The data:
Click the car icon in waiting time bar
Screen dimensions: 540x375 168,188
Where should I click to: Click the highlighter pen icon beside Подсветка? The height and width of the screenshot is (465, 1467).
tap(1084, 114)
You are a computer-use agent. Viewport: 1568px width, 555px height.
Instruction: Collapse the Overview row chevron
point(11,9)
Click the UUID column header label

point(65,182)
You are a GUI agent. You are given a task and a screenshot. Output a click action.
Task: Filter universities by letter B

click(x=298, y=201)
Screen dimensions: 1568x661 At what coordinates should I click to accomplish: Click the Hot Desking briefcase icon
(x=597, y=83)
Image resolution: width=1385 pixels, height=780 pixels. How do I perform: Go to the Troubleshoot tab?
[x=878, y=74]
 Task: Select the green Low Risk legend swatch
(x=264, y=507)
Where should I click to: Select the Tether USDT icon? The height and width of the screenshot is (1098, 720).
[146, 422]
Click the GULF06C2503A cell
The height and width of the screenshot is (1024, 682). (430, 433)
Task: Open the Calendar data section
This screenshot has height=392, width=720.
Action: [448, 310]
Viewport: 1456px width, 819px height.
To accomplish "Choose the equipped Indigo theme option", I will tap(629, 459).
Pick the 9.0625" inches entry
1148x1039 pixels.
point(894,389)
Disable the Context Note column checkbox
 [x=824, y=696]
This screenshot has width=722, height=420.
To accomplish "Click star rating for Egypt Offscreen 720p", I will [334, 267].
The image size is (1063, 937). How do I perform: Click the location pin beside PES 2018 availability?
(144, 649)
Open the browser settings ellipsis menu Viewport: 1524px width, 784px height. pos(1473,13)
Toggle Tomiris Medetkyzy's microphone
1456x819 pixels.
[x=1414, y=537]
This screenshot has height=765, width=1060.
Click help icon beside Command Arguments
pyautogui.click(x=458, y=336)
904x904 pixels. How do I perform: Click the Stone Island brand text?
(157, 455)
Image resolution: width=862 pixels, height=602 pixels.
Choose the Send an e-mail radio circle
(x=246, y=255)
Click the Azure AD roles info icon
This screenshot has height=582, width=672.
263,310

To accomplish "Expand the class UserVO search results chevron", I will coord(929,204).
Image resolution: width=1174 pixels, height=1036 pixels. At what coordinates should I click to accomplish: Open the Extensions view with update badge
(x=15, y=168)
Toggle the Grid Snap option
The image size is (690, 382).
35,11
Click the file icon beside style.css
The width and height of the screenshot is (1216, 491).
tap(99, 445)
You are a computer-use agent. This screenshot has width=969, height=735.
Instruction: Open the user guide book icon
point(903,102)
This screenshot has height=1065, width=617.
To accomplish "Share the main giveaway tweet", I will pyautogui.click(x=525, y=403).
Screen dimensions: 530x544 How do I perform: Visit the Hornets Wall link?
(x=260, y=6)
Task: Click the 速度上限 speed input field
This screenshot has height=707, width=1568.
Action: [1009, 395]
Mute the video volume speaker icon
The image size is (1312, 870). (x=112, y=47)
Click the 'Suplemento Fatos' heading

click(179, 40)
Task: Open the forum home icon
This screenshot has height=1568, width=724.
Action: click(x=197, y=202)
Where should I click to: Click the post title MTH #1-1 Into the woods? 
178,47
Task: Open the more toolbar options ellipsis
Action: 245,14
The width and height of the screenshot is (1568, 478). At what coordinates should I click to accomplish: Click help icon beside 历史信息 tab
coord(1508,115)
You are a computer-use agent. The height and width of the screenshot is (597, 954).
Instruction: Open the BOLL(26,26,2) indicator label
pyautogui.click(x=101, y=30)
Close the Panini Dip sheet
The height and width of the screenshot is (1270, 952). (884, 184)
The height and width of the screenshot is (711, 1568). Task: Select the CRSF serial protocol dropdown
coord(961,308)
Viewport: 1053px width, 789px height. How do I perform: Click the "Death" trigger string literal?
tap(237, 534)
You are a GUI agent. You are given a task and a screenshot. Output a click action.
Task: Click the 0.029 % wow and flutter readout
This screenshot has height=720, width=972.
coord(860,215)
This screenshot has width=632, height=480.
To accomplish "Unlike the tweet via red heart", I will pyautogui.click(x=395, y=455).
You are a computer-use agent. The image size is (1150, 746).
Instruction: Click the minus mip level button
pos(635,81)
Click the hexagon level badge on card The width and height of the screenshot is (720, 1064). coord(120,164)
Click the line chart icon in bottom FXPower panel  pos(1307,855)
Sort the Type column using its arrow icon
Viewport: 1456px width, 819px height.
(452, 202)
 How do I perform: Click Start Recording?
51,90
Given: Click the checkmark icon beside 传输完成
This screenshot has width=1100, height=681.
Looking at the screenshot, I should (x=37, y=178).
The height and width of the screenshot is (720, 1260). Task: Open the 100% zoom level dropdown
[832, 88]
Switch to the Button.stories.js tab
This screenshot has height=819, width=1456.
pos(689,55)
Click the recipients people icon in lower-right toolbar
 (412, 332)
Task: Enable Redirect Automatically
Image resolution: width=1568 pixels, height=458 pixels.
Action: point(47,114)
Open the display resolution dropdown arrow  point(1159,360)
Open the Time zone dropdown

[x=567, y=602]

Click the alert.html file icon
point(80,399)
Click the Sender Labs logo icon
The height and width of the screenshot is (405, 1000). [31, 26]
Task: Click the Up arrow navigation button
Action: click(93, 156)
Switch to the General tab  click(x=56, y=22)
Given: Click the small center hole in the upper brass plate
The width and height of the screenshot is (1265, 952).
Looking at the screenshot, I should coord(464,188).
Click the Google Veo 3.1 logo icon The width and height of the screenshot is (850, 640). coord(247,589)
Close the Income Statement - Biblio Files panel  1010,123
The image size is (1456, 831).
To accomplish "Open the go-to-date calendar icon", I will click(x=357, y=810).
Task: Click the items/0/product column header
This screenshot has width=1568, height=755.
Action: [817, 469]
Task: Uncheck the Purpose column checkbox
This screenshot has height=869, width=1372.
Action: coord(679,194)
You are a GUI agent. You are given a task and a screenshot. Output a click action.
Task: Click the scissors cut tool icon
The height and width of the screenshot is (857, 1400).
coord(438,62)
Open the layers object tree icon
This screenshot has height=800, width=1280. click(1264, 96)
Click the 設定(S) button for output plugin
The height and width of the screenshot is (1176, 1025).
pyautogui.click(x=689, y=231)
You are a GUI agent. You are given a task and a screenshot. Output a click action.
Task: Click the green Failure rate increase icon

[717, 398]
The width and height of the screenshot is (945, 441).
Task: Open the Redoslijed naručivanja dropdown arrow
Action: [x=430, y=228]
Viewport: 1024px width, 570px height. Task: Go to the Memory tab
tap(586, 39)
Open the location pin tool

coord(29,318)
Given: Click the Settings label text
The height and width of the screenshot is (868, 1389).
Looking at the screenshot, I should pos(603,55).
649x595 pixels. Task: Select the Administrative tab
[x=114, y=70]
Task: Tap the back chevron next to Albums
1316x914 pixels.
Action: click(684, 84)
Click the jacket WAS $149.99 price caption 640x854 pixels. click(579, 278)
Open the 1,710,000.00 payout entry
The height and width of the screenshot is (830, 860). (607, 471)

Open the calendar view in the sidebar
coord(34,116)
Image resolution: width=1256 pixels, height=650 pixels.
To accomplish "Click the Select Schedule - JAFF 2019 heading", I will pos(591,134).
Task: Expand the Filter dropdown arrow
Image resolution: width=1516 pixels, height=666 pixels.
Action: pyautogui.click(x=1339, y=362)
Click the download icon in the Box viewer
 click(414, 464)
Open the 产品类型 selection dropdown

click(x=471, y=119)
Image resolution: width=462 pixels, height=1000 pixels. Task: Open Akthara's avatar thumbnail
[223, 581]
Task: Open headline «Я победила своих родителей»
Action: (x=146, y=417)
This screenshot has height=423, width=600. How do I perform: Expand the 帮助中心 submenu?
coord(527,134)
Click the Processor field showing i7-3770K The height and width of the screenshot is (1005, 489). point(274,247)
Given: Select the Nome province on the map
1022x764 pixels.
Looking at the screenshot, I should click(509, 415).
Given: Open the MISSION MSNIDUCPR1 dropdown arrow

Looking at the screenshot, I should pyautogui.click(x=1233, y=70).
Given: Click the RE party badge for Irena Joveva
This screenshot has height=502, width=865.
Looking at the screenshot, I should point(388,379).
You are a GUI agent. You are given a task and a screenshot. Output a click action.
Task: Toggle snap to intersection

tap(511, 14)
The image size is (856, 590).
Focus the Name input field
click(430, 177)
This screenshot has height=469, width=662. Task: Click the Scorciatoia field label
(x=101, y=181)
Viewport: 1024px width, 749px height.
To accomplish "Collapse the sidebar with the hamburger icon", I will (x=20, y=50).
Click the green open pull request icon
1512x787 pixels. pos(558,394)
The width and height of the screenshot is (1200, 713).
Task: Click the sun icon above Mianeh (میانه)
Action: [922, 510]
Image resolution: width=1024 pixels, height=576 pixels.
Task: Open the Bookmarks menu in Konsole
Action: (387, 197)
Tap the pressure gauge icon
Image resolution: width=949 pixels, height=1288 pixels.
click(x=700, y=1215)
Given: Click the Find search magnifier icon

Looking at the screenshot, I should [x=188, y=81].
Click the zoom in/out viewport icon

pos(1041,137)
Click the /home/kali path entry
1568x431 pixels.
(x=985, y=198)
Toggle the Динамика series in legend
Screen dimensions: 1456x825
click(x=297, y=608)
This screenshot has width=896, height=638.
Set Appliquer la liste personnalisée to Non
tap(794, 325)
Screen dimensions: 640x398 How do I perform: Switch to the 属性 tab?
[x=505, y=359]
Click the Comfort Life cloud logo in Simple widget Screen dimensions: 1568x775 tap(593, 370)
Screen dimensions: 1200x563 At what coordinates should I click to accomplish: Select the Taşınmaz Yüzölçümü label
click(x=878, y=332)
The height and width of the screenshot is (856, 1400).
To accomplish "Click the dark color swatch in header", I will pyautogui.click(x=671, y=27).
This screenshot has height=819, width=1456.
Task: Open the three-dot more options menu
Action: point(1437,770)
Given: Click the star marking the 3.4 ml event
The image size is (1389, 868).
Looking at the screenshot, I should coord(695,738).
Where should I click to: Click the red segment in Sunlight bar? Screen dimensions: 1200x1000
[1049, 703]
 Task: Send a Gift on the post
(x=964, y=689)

Task description: Which lines in the records above contain the word "swatch"? List each of them in full.

Task response:
 Task: Select the green Low Risk legend swatch
To accomplish "Click the dark color swatch in header", I will pyautogui.click(x=671, y=27).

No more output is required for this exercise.